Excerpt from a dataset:
-.-.-
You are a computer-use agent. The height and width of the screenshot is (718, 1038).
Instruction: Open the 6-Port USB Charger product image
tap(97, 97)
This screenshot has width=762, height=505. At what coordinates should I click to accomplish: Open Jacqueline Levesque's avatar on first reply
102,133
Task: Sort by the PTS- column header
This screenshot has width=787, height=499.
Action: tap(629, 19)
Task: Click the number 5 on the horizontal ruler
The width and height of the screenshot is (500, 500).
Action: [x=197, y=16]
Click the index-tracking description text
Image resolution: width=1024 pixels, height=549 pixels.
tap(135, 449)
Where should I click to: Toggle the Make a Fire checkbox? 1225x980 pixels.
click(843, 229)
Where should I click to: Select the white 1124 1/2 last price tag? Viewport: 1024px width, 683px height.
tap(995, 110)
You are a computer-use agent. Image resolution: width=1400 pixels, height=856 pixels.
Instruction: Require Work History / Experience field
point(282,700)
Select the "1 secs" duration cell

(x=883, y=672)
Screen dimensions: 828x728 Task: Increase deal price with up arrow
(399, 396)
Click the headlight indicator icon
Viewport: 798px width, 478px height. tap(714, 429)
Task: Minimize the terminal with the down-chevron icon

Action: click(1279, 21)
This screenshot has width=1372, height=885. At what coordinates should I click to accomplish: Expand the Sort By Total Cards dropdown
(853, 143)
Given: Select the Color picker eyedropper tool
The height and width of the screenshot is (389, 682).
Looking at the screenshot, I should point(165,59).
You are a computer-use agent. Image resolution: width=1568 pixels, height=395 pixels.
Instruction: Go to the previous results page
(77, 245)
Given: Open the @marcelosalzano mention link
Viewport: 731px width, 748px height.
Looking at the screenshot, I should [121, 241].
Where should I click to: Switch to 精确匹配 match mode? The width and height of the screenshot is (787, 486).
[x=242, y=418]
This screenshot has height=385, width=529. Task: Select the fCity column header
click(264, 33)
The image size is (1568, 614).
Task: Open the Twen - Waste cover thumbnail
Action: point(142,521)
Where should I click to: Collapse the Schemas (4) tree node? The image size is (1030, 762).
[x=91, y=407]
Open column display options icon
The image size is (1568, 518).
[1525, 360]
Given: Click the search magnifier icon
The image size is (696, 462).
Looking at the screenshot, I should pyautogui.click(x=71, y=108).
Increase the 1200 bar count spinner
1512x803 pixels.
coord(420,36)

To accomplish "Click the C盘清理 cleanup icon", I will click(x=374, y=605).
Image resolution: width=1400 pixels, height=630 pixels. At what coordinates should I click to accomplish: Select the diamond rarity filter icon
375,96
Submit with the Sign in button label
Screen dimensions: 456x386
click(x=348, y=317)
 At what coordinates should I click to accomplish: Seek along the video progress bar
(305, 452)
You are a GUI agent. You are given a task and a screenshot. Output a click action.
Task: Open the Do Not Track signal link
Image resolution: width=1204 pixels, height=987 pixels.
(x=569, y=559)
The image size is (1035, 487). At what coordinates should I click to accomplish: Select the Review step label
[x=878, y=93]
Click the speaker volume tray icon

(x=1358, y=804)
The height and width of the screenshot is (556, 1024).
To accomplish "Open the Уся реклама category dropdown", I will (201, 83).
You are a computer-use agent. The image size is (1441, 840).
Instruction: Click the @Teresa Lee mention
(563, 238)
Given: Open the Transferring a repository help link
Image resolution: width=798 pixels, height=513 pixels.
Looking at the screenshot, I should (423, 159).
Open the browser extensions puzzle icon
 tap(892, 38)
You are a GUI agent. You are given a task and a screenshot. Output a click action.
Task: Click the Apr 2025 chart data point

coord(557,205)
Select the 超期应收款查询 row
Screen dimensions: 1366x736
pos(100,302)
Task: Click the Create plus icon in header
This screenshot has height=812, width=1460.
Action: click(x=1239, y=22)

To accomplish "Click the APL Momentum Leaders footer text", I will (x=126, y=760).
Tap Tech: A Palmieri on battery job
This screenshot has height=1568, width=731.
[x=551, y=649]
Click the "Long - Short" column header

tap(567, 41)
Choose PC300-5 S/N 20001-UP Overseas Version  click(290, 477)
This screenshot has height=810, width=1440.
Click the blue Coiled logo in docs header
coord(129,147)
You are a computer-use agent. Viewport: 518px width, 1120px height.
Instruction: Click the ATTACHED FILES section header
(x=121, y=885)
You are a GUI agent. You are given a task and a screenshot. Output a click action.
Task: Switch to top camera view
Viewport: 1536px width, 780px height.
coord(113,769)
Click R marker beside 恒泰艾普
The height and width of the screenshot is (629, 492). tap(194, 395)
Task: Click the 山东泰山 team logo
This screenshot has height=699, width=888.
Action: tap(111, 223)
-.-.-
What you have to do: Return these lines exactly, covering all the rows in the excerpt.

Solution for this exercise:
You are a computer-use agent. The height and width of the screenshot is (718, 1038).
Instruction: Open the 6-Port USB Charger product image
tap(97, 97)
This screenshot has width=762, height=505. At what coordinates should I click to accomplish: Open Jacqueline Levesque's avatar on first reply
102,133
Task: Sort by the PTS- column header
This screenshot has width=787, height=499.
Action: tap(629, 19)
Task: Click the number 5 on the horizontal ruler
The width and height of the screenshot is (500, 500).
Action: [x=197, y=16]
Click the index-tracking description text
Image resolution: width=1024 pixels, height=549 pixels.
tap(135, 449)
Where should I click to: Toggle the Make a Fire checkbox? 1225x980 pixels.
click(843, 229)
Where should I click to: Select the white 1124 1/2 last price tag? Viewport: 1024px width, 683px height.
tap(995, 110)
You are a computer-use agent. Image resolution: width=1400 pixels, height=856 pixels.
Instruction: Require Work History / Experience field
point(282,700)
Select the "1 secs" duration cell

(x=883, y=672)
Screen dimensions: 828x728 Task: Increase deal price with up arrow
(399, 396)
Click the headlight indicator icon
Viewport: 798px width, 478px height. tap(714, 429)
Task: Minimize the terminal with the down-chevron icon

Action: click(1279, 21)
This screenshot has width=1372, height=885. At what coordinates should I click to accomplish: Expand the Sort By Total Cards dropdown
(853, 143)
Given: Select the Color picker eyedropper tool
The height and width of the screenshot is (389, 682).
Looking at the screenshot, I should point(165,59).
You are a computer-use agent. Image resolution: width=1568 pixels, height=395 pixels.
Instruction: Go to the previous results page
(77, 245)
Given: Open the @marcelosalzano mention link
Viewport: 731px width, 748px height.
Looking at the screenshot, I should [121, 241].
Where should I click to: Switch to 精确匹配 match mode? The width and height of the screenshot is (787, 486).
[x=242, y=418]
This screenshot has height=385, width=529. Task: Select the fCity column header
click(264, 33)
The image size is (1568, 614).
Task: Open the Twen - Waste cover thumbnail
Action: point(142,521)
Where should I click to: Collapse the Schemas (4) tree node? The image size is (1030, 762).
[x=91, y=407]
Open column display options icon
The image size is (1568, 518).
[1525, 360]
Given: Click the search magnifier icon
The image size is (696, 462).
Looking at the screenshot, I should pyautogui.click(x=71, y=108).
Increase the 1200 bar count spinner
1512x803 pixels.
coord(420,36)

To accomplish "Click the C盘清理 cleanup icon", I will click(x=374, y=605).
Image resolution: width=1400 pixels, height=630 pixels. At what coordinates should I click to accomplish: Select the diamond rarity filter icon
375,96
Submit with the Sign in button label
Screen dimensions: 456x386
click(x=348, y=317)
 At what coordinates should I click to accomplish: Seek along the video progress bar
(305, 452)
You are a GUI agent. You are given a task and a screenshot. Output a click action.
Task: Open the Do Not Track signal link
Image resolution: width=1204 pixels, height=987 pixels.
(x=569, y=559)
The image size is (1035, 487). At what coordinates should I click to accomplish: Select the Review step label
[x=878, y=93]
Click the speaker volume tray icon

(x=1358, y=804)
The height and width of the screenshot is (556, 1024).
To accomplish "Open the Уся реклама category dropdown", I will (201, 83).
You are a computer-use agent. The image size is (1441, 840).
Instruction: Click the @Teresa Lee mention
(563, 238)
Given: Open the Transferring a repository help link
Image resolution: width=798 pixels, height=513 pixels.
Looking at the screenshot, I should (423, 159).
Open the browser extensions puzzle icon
 tap(892, 38)
You are a GUI agent. You are given a task and a screenshot. Output a click action.
Task: Click the Apr 2025 chart data point

coord(557,205)
Select the 超期应收款查询 row
Screen dimensions: 1366x736
pos(100,302)
Task: Click the Create plus icon in header
This screenshot has height=812, width=1460.
Action: click(x=1239, y=22)

To accomplish "Click the APL Momentum Leaders footer text", I will (x=126, y=760).
Tap Tech: A Palmieri on battery job
This screenshot has height=1568, width=731.
[x=551, y=649]
Click the "Long - Short" column header

tap(567, 41)
Choose PC300-5 S/N 20001-UP Overseas Version  click(290, 477)
This screenshot has height=810, width=1440.
Click the blue Coiled logo in docs header
coord(129,147)
You are a computer-use agent. Viewport: 518px width, 1120px height.
Instruction: Click the ATTACHED FILES section header
(x=121, y=885)
You are a GUI agent. You are given a task and a screenshot. Output a click action.
Task: Switch to top camera view
Viewport: 1536px width, 780px height.
coord(113,769)
Click R marker beside 恒泰艾普
The height and width of the screenshot is (629, 492). tap(194, 395)
Task: Click the 山东泰山 team logo
This screenshot has height=699, width=888.
Action: tap(111, 223)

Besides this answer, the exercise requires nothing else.